Wuku adalah perlambang dari sifat-sifat manusia yang dilahirkan pada hari-hari tertentu seperti layaknya horoskop atau perbintangan yang kita kenal. Adapun maksud dan tujuan diciptakan wuku oleh para leluhur Jawa, adalah untuk mengetahui karakter manusia  pada sisi kebaikkan dan keburukkannya, saat-saat sialnya, dan doa penangkal dan  keselamatannya.

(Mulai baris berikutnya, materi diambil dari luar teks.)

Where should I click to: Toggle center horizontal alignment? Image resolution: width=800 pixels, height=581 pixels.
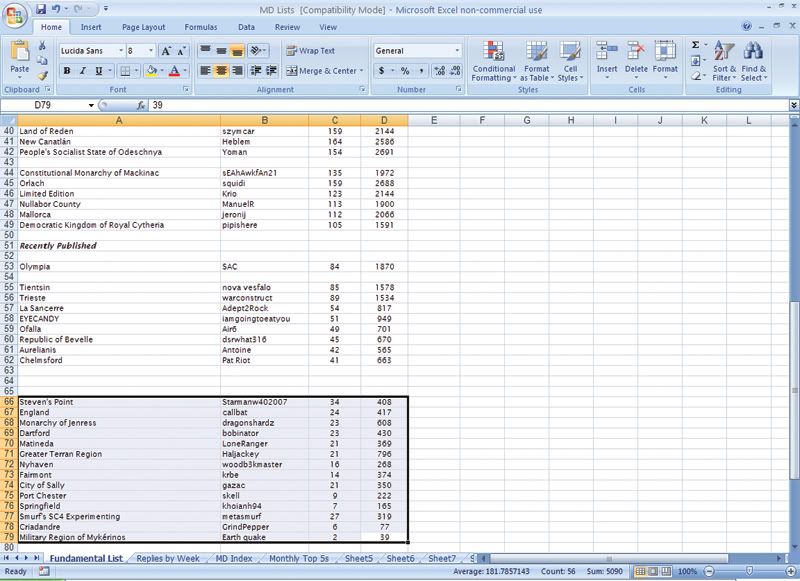coord(222,71)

Adapun sejarah asal-usulnya wuku yang berjumlah 30 macam sebagai berikut :
Di ceritakan ada dua putri bersaudara yang bernama dewi Shinta dan dewi Landep, dua-duanya diperistri oleh seorang pandita yang bernama Resi Gana., Resi Gana ini adalah putra dari Bethara Temburu dalam ceritanya dalam memperistri dua putri tersebut, Resi Gana belum mendapatkan putra dan cintanya dikarenakan usianya yang sudah tua serta buruk rupa, pada suatu malam karena cinta kasihnya pada salah satu istrinya ( Dewi shinta ) sang Resi mendapatkan kekecewaan karena perilaku sang Dewi Shinta tersebut. Sehingga menyebabkan sang Resi menjadi muksa ( menghilang secara gaib ). Pada saat itu sang Resi sempat mengucap / bersabda kepada Dewi Shinta “ Pada suatu kelak nanti wiji yang tertanam dalam rahimnya akan menghasilkan anak laki-laki agar diberi nama “Raden Watu Gunung “.
Singkat cerita Dewi Shinta akhirnya hamil dan mendapatkan seorang anak laki-laki yang diberi nama seprti sabda tersebut, sang bayi menjelang akhir dewasa nafsu makannya luar biasa / tidak lumrah seperti bayi-bayi yang lain, hingga pada sutau saat ketika Dewi Shinta menanak nasi Raden Watu Gunung mengis sesengguhan, saking kesalnya Dewi Shinta memukul dengan entong ( sendok nasi ) kemudian Watu Gunung kecewa sekali lalu pergi tanpa pamit.
Setelah selesai menanak nasi Dewi Shinta mencari putranya, akan tetapi tidak pernah ketemu. Saking susah hatinya Dewi Shinta dibantu Dewi Landep bertapa di pedepokan ( rumahnya ) dalam pertapaannya akhirnya dua putri tersebut mendapatkan kesaktian yang luar biasa, sehingga banyak pandita-pandita yang lain banyak belajar ilmu dan ingin melamarnya. Tetapi semuanya ditolak, bahkan ada seorang resi yang sangat sakti pun yaitu Resi Tama bahkan ingin memaksanya untuk memperistrinya. Hal ini mengakibatkan dua putri tersebut lari tunggang langgang, inipun masih dikejar resi Tama. Para Pandita yang lain mendaptkan kabar ini akhirnya berbalik menjadi belas kasihan dan akhirnya memburu sang Resi Tama. Dalam peperangan sang Resi Tama dapat mengalahkan semua resi-resi tersebut, bahkan terus mengejar dua putri tersebut sampai ke negara Medangkamulan dengan rajanya Manuk Madewa yang masih berdarah betara Brahma, dengan patihnya berjuluk Patih Citro Dana. Di negara inipun sang Prabu Manuk Madewa juga kasamaran terhadap kecantikan kedua putri tersebut. Sang Putri agaknya mau dengan syarat : “ Bisa mengalahkan sang Resi Tama yang mengejar-ngejar tersebut “ akhirnya dikerahkan bala tentara untuk memerangi sang resi Tama dibawah pimpinan patih Citra Dana, namun dalam peperangan tersebut prajurit dari negeri Medang Kamulam kocar-kacir.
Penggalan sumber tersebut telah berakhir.